Minnesota Linseed Oil Co. v. Collier White Lead Co. Case Brief

Summary of Minnesota Linseed Oil Co. v. Collier White Lead Co.

P/S: Claim by plaintiff in order to recover a sum from the defendant. Defendant counter-claims to plaintiff’s cause of action.

F: Plaintiff sent telegram to defendant saying they would sell oil at $0.58. Dispatch was transmitted Saturday and was not delivered to the defendant until Monday morning. During that time period, the cost of oil increased to the point that the plaintiff would take a great loss if they sold it at the quoted price. On Tuesday morning, the defendant replied and accepted the terms. However, on the same day, telegram crossed from the plaintiff to the defendant saying the must withdraw their offer, and one from the defendant to the plaintiff saying the sale was effected before the request to withdraw was received.

I: Was the acceptance of defendant deposited in the telegraph office Tuesday, August 3rd within a reasonable time, so as to consummate binding upon the plaintiff?

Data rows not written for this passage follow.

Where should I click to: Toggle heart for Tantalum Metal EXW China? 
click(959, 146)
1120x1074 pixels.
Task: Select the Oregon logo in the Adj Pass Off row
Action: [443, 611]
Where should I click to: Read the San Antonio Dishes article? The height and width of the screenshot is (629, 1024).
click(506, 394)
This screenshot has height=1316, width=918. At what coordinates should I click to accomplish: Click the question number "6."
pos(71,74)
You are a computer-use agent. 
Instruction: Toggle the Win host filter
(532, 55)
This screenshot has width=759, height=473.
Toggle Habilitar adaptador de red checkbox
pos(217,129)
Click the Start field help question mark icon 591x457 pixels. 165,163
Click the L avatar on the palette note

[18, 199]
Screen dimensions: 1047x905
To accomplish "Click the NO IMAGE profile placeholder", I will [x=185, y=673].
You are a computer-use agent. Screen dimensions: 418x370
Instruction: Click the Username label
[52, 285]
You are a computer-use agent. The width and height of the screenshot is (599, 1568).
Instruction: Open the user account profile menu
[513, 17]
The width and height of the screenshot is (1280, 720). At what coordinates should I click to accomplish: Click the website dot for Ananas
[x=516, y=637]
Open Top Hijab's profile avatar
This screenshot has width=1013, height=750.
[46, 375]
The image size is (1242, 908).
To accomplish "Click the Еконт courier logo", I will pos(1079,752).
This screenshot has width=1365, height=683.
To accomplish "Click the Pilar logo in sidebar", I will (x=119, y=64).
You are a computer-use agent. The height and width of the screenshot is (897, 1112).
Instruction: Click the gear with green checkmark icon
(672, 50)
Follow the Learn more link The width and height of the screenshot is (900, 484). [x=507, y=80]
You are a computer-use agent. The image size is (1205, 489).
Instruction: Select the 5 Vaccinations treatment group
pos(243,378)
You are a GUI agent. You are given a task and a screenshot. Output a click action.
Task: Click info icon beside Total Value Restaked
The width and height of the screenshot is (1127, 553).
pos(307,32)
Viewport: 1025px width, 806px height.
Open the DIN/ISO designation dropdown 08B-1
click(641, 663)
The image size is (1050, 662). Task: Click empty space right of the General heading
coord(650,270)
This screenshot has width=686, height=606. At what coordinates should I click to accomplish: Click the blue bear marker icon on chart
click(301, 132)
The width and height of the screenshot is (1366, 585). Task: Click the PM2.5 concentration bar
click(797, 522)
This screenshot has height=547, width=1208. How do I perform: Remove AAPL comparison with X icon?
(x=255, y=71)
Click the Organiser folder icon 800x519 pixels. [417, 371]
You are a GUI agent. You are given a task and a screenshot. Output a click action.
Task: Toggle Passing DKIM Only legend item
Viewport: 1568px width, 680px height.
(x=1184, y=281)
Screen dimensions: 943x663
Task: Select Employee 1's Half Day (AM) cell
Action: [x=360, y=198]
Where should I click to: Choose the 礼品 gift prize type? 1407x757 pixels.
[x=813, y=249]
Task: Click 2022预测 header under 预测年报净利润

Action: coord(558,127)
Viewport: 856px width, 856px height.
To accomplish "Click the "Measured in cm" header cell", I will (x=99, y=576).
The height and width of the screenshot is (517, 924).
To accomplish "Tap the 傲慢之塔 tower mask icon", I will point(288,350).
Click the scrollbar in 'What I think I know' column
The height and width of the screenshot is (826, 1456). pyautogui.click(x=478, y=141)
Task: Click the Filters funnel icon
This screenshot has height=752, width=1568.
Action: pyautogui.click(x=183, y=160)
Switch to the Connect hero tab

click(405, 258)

H: The delay by the defendant to respond to the offer was too long and the contract should not be enforced. Judgment will be entered in favor of the plaintiff for the amount claimed. The counter-claim is denied.

Rule: Whether the offer is made for a time certain or not, the intention or understanding of the parties is to govern.

R:

  • “It seems clear that the intention of the plaintiff, in making the offer by telegraph, to sell an article which fluctuates so much in price, must have been upon the understanding that the acceptance, if at all, should be immediate, and as soon after the receipt of the offer as would give a fair opportunity for consideration. The delay here was too long, and manifestly unjust to the plaintiff, for it afforded the defendant an opportunity to take advantage of a change in the market, and accept or refuse the offer as would best subserve." (pg. 79)
  • An offer for an unstated period lapses after a reasonable time

QUESTIONS:

1.1 The plaintiff breached because the refuse to send the oil to the defendant.

1.2 Untimely acceptance because the cost of oil increased and allowing the defendant to accept the lower price allows them to take advantage of the change to best subserve its interest.

2.1 Because it was both the intention and the understanding of the plaintiff that the offer have a time limitation due to the dynamic nature of the cost of oil.

2.2 Under objective theory, it seems that there should be an enforceable contract, but due to the circumstances and the consideration in the offer (the oil), it seems necessary to protect the plaintiff from allowing the defendant to wait to watch the market before taking action in order to benefit themselves.